> Textauszug
┏━━

Seit dem Lockdown ist es schwer, einfach da zu sein. Im Pastorat, in der Kirche, überall hängen Hygienepläne und Hinweisschilder. Ihre Vorgänger trafen Gemeindemitglieder auch mal in der Kneipe oder an der blinkenden Pommesbude auf der Reeperbahn. Jetzt bleibt nur noch der Gottesdienst und die Telefonnummer, die Sandra Starfinger immer wieder verteilt. »Melden Sie sich«, sagt sie. »Wirklich.« Die Neue zu sein ist ohnehin nicht einfach, die Neue auf Abstand und mit Maske zu sein ist schwer.
Normalerweise treffen sich jeden Donnerstag die Senioren im Gemeindehaus zum Kaffee. In diesen Zeiten fährt Sandra Starfinger zu den Senioren. Sie hat vorher allen einen Brief geschrieben. Sie holt, in schwarzen Bikerboots und mit Weihnachtsmütze auf dem Kopf, die Zimtsterne für ihre Tour in der Konditorei, die seit über 60 Jahren für St. Pauli backt. »Oh, von Rönnfeld«, werden die Senioren sagen, wenn sie die kleinen Pakete in Empfang nehmen. »Die Besten«, wird Sandra Starfinger erwidern, wie eine echte Kiezianerin.
Zehn Stationen steuern Sandra Starfinger und der ehrenamtliche Mitarbeiter Börnie mit dem Kirchenbus an. Als Erstes geht es ins Seniorenheim, wo man sie bereits im Foyer erwartet. »Statt Adventsfeier«, sagt die Pastorin, als sie die kleinen Päckchen überreicht. Eine kleine weißhaarige Frau nimmt ihre beschlagene Brille ab. »Mit der Maske sieht man immer nichts«, sagt sie und beäugt den kleinen Holzstern. »Hoffnungsleuchten« steht darauf. Einer der Herren schenkt Sandra Starfinger einen Wein. Er trägt ein Headset im Ohr und wirkt wie der Chef der Gruppe. Im Hintergrund schreit eine Bewohnerin einen anderen an, weil er keine Maske trägt. Eine Seniorin berichtet davon, dass sie sich erkältet habe, weil sie beim Arzt draußen stehen sollte, bis sie aufgerufen wurde. »Bin irgendwann trotzdem reingegangen« sagt sie. Eine andere klagt darüber, dass nicht nur der Kirchentreff geschlossen ist, sondern auch das Nachbarschaftsheim, wo sie immer zum Kartenspielen war. An allen Stationen ihrer Tour ist Corona das bestimmende Thema.

┗━━

> Vorhandenes Material
┏━━

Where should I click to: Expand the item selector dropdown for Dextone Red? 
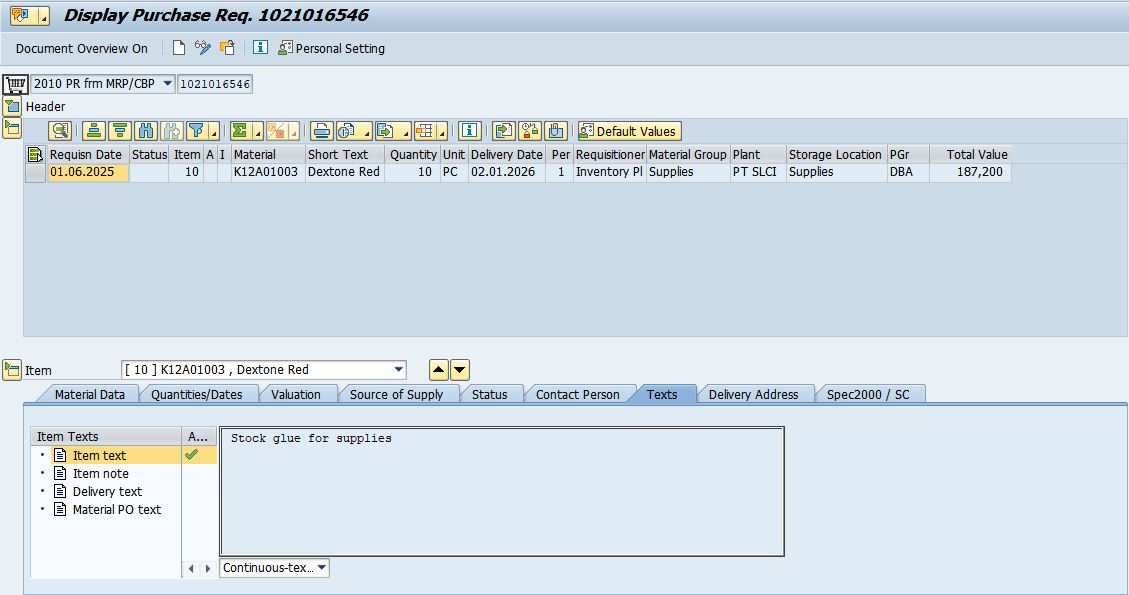(x=399, y=370)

┗━━

> Deine Aufgabe A
Schreib aus dem Textauszug Wort für Wort ab, was zwischen „Normalerweise treffen sich“ und „eine echte Kiezianerin.“ steht, beides eingeschlossen.
> Deine Aufgabe B
Übersetz diesen Satz aus dem Textauszug ins Englische: „Als Erstes geht es ins Seniorenheim, wo man sie bereits im Foyer erwartet.“
Das Material spielt hierfür keine Rolle.

> Deine Antwort A
Normalerweise treffen sich jeden Donnerstag die Senioren im Gemeindehaus zum Kaffee. In diesen Zeiten fährt Sandra Starfinger zu den Senioren. Sie hat vorher allen einen Brief geschrieben. Sie holt, in schwarzen Bikerboots und mit Weihnachtsmütze auf dem Kopf, die Zimtsterne für ihre Tour in der Konditorei, die seit über 60 Jahren für St. Pauli backt. »Oh, von Rönnfeld«, werden die Senioren sagen, wenn sie die kleinen Pakete in Empfang nehmen. »Die Besten«, wird Sandra Starfinger erwidern, wie eine echte Kiezianerin.

> Deine Antwort B
First they head to the retirement home, where people are already waiting for them in the lobby.